Destabilization of ERBB2 transcripts by targeting 3' untranslated region messenger RNA associated HuR and histone deacetylase-6

Abstract

In addition to repressing ERBB2 promoter function, histone deacetylase (HDAC) inhibitors induce the accelerated decay of mature ERBB2 transcripts; the mechanism mediating this transcript destabilization is unknown but depends on the 3' untranslated region (UTR) of ERBB2 mRNA. Using ERBB2-overexpressing human breast cancer cells (SKBR3), the mRNA stability factor HuR was shown to support ERBB2 transcript integrity, bind and endogenously associate with a conserved U-rich element within the ERBB2 transcript 3' UTR, coimmunoprecipitate with RNA-associated HDAC activity, and colocalize with HDAC6. HDAC6 also coimmunoprecipitates with HuR in an RNA-dependent manner and within 6 hours of exposure to a pan-HDAC inhibitor dose, that does not significantly alter cytosolic HuR levels or HuR binding to ERBB2 mRNA. Cellular ERBB2 transcript levels decline while remaining physically associated with HDAC6. Knockdown of HDAC6 protein by small interfering RNA partially suppressed the ERBB2 transcript decay induced by either pan-HDAC or HDAC6-selective enzymatic inhibitors. Three novel hydroxamates, ST71, ST17, and ST80 were synthesized and shown to inhibit HDAC6 with 14-fold to 31-fold greater selectivity over their binding and inhibition of HDAC1. Unlike more potent pan-HDAC inhibitors, these HDAC6-selective inhibitors produced dose-dependent growth arrest of ERBB2-overexpressing breast cancer cells by accelerating the decay of mature ERBB2 mRNA without repressing ERBB2 promoter function.

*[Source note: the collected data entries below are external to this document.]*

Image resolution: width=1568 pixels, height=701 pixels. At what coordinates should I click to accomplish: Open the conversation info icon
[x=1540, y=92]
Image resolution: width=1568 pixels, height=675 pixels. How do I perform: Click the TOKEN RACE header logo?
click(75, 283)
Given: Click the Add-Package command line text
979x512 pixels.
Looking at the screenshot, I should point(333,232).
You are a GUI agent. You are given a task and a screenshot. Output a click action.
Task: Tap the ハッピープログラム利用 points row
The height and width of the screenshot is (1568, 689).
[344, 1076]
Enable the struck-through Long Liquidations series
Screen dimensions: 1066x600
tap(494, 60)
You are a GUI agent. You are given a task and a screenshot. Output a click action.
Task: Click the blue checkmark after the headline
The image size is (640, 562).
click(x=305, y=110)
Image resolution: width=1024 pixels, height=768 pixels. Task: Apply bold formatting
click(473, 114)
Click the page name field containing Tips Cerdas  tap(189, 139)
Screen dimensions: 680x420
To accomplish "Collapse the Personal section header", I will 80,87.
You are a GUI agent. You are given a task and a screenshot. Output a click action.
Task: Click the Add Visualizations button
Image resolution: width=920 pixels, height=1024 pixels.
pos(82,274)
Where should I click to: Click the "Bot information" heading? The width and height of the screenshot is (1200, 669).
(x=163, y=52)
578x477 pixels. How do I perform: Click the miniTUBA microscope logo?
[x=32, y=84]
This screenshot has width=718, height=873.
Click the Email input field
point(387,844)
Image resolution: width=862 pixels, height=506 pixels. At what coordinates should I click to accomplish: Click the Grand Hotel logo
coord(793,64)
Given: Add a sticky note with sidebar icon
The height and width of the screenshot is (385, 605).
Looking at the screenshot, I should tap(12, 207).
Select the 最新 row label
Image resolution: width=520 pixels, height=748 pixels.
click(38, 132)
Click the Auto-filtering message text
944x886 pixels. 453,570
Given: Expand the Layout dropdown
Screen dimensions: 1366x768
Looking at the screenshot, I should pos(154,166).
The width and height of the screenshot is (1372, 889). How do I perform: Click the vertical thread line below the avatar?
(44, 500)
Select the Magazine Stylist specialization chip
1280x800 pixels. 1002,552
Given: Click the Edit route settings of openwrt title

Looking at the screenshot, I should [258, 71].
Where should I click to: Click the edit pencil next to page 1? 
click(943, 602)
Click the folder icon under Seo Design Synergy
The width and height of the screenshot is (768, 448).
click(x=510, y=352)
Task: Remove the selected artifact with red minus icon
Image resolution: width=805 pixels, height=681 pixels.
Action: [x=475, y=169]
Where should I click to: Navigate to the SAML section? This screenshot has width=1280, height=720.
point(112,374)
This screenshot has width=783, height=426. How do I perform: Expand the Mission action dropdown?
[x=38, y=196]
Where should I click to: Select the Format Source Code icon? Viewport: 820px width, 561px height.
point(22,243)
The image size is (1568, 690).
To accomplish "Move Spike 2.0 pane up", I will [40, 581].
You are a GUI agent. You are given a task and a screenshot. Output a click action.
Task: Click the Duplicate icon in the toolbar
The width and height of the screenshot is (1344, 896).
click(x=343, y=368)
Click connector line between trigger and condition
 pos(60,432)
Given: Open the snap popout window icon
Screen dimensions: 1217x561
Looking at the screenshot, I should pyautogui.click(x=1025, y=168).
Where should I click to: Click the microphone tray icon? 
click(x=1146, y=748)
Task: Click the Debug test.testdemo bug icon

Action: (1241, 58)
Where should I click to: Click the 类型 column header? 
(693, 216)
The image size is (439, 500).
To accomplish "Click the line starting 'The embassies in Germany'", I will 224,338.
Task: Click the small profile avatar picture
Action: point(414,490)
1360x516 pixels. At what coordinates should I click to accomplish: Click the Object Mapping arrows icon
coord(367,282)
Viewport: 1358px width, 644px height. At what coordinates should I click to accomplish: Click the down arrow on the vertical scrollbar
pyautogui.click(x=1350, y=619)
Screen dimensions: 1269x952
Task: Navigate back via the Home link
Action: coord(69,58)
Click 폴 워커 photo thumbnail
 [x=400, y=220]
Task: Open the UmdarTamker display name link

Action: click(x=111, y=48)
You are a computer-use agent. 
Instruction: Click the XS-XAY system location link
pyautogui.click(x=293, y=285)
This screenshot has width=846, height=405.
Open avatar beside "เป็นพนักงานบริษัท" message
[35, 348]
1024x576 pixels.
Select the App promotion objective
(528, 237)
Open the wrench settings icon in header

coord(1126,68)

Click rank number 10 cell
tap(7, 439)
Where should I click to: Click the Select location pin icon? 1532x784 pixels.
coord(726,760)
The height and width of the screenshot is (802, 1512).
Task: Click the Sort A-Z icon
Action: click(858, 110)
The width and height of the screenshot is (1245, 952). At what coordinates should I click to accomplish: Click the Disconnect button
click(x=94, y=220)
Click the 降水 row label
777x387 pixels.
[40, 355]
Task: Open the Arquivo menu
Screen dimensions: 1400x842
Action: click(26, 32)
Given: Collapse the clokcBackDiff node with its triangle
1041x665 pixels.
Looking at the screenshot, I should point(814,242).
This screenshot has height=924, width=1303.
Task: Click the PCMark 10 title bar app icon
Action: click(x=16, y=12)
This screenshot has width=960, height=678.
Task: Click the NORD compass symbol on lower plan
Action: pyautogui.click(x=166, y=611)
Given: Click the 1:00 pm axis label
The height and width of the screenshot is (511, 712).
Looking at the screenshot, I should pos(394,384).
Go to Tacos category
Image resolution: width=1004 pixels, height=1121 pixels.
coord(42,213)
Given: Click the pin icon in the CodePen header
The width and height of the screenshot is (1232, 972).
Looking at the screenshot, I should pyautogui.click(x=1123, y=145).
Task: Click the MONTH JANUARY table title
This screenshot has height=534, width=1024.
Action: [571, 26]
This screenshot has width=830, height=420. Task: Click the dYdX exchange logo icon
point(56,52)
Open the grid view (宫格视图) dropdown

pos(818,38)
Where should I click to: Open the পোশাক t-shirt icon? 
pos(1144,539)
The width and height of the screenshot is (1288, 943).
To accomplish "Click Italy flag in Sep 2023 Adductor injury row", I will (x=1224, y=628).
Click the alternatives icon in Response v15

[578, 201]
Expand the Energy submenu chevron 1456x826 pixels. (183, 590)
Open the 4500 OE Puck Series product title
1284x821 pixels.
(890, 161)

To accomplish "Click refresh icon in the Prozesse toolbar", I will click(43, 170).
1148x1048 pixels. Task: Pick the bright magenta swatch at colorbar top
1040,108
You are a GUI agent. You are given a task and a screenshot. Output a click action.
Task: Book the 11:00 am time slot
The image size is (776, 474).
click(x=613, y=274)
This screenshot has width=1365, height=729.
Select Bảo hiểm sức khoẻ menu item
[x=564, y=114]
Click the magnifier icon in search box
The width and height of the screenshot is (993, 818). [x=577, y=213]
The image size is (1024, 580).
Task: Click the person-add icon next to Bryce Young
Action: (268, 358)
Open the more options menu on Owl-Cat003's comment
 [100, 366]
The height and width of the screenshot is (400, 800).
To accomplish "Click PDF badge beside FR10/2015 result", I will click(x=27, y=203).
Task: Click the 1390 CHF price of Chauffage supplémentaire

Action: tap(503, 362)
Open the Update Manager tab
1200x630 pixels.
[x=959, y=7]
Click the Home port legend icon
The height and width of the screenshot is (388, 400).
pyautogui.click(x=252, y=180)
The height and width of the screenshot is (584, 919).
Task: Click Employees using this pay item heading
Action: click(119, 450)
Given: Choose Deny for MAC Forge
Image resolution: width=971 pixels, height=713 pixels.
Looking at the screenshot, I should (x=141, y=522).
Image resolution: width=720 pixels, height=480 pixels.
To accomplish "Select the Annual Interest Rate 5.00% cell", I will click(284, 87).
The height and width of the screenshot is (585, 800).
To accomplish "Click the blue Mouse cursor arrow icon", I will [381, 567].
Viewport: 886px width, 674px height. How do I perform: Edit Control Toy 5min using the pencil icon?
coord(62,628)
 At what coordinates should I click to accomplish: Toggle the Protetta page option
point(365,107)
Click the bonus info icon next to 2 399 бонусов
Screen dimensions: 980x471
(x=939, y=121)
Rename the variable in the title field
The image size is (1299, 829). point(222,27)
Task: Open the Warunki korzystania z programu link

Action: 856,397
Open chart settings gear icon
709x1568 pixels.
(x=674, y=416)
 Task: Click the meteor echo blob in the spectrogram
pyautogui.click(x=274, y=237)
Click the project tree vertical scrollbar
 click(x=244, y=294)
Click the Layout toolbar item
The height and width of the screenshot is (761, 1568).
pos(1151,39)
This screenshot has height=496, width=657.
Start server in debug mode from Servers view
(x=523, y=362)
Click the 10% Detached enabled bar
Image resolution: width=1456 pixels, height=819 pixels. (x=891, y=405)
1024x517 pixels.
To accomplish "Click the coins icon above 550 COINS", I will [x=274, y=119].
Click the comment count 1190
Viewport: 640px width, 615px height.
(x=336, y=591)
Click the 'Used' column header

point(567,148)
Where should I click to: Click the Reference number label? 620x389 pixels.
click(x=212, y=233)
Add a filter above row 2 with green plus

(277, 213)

In sum, these findings point to the therapeutic potential of HuR and HDAC6-selective inhibitors, contrasting ERBB2 stability effects induced by HDAC6 enzymatic inhibition and HDAC6 protein knockdown, and show that ERBB2 transcript stability mechanisms include exploitable targets for the development of novel anticancer therapies.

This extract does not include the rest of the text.